Flat iron hair styling I've had this experience. What's worse was the fact that a friend cut it. I wanted a trim ... JUST a TRIM! However, what I got was a four-inch cut that rested right under my ears. Not only was it too short, it was uneven. When mentioning that fact to my friend, she had a simple solution. "Just walk around with your head tilted." I gave her the evil glare and told her that it would be best for her own health if she removed herself from my home.
 
So, the question is ... How do you tactfully deal with a bad hair cut? I asked this question to two people who recently endured this type of tragedy. Friend A is a male. Recently, longer hair has been a trend among younger guys. They feather back long bangs, which gives them a "retro look." Friend A had the perfect retro style, but was trying to clean it up a bit for a more sleek and stylish look.
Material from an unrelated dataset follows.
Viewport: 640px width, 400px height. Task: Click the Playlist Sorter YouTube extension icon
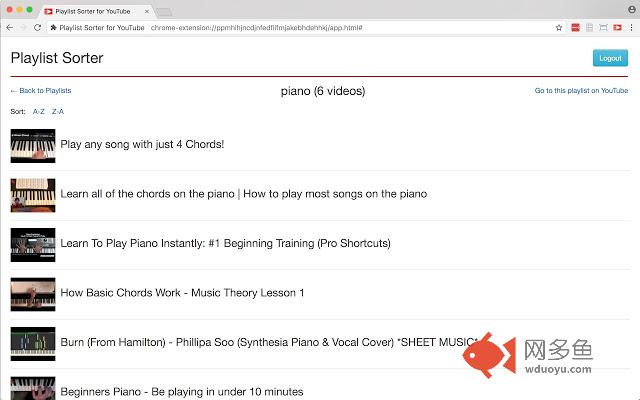click(x=617, y=28)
He took a picture to his stylist, which showed the "do" he wanted. However when he left the salon, he looked nothing like his picture. She thinned out his hair on the bottom and left it fuller on top. He immediately placed a hat over his head, griped all the way home, and missed work that day in fear of becoming a laughing stock.
 
He said nothing to his stylist that day. He simply paid for his cut with out including a tip. The next day, however he felt very wronged. He knew that he was unpleased with his cut and felt it was unfair that he had to pay for it. He returned back to the salon, explained the situation, and they gladly fixed his hair, free of charge. It's still not the style he wanted, but at least he doesn't have to hide out from the rest of society.
 
Friend B is a girl with a shoulder length bob that had grown out and needed layers for a livelier look. She too had taken a picture to her stylist. However when the stylist was cutting and cutting and cutting some more, Friend B knew that something was going wrong. This became more evident when the stylist asked one of her associates to help her. Friend B's anger grew more intense. Finally, when the stylist was finished, Friend B had a haircut that was totally unlike the picture she had taken with her.
 
The stylist asked Friend B how she felt about her hair. To which she replied, " It's *&%*#$&* messed up." Friend B chose to clip her hair to hide the shame. A few days later, she felt guilty for cursing at the stylist and returned to the shop. She apologized to the stylist who apologized in return and offered her another cut to fix the first one. Considering the stylists previous work, Friend B declined the offer.
 
In both situations, neither of the individuals initially dealt with the situation correctly. But, sometimes we get so angry or are in shock at the sight we see that our first instinct is to yell, curse, or just flee the premises before we hurt someone. Stylists aren't always perfect. All of us mistakes and have off days. So, it's really important for us to remember that in dealing with them. It's important that we do our part to in order to have the best results for our hair.
 
Here are a few tips:
 
1. Show them pictures and explain verbally what you'd like your haircut to look like.
2. Don't leave your eyes closed when they cut your hair. If it doesn't look like they're heading the right direction, voice your concerns.
3. Tactfully let them know how you feel about your before leaving the salon.